• [ACTIVITY]
In the data that follows, give the number of lines containing the word "will". Offer no additional comment.

• [PROVIDED DATA]
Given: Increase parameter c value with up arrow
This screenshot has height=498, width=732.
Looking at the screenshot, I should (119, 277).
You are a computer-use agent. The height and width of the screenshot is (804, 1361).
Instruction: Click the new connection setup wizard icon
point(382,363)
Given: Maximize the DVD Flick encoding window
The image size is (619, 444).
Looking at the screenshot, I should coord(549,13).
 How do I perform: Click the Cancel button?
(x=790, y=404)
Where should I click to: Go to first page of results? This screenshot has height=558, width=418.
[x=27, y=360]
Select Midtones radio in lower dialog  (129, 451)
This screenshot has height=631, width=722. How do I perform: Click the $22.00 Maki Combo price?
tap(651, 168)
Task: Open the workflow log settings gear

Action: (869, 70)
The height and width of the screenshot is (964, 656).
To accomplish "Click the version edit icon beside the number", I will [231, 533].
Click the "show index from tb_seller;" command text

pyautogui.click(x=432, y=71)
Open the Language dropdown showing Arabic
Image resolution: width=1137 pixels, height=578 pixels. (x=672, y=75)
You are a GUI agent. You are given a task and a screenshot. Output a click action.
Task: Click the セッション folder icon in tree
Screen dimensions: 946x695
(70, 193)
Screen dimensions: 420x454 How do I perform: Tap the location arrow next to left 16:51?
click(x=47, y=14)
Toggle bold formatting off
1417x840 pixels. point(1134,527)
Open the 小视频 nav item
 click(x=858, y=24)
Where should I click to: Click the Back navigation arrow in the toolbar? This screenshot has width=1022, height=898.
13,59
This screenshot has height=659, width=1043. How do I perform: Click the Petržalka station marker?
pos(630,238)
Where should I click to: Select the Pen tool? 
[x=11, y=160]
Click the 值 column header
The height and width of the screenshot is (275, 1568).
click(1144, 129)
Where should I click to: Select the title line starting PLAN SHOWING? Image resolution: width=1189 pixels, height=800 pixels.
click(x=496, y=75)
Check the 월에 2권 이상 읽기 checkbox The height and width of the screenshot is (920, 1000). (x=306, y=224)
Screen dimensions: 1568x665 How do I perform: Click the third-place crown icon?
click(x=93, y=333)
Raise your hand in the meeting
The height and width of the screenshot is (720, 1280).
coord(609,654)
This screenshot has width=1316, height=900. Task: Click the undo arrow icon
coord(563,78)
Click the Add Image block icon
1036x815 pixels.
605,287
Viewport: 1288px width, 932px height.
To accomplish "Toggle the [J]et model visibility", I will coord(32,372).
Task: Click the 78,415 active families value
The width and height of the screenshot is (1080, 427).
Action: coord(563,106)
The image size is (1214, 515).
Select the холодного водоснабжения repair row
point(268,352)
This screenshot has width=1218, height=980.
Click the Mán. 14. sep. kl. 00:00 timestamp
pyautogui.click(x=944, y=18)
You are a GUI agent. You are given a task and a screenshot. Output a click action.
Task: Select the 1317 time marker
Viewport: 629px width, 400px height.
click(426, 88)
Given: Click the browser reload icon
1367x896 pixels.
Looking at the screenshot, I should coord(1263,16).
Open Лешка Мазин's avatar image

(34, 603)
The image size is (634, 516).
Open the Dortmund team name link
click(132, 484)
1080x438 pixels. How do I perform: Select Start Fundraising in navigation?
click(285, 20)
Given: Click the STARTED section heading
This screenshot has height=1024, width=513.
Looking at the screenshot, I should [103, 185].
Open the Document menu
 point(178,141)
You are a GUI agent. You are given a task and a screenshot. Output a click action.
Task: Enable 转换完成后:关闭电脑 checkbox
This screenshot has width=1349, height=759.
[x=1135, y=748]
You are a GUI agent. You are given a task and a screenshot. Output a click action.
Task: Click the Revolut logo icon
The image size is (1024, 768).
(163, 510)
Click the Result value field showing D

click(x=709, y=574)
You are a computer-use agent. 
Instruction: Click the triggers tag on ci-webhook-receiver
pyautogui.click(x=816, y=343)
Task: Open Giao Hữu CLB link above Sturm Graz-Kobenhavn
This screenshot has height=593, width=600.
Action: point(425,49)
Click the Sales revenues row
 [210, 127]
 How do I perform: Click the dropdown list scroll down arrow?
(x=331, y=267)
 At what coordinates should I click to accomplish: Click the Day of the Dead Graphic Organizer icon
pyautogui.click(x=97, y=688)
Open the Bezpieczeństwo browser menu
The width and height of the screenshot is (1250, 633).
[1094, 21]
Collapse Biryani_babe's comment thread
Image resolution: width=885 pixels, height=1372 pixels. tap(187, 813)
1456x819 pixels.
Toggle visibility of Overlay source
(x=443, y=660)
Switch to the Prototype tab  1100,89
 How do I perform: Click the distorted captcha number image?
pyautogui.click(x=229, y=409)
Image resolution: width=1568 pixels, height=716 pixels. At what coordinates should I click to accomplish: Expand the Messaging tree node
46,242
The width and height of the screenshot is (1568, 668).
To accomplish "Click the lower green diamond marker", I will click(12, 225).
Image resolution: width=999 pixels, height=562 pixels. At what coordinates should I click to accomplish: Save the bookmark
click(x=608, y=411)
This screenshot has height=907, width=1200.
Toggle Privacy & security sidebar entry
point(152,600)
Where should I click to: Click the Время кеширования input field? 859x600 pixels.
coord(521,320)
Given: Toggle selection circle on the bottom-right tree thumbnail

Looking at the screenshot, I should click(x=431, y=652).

• [YOUR SOLUTION]
3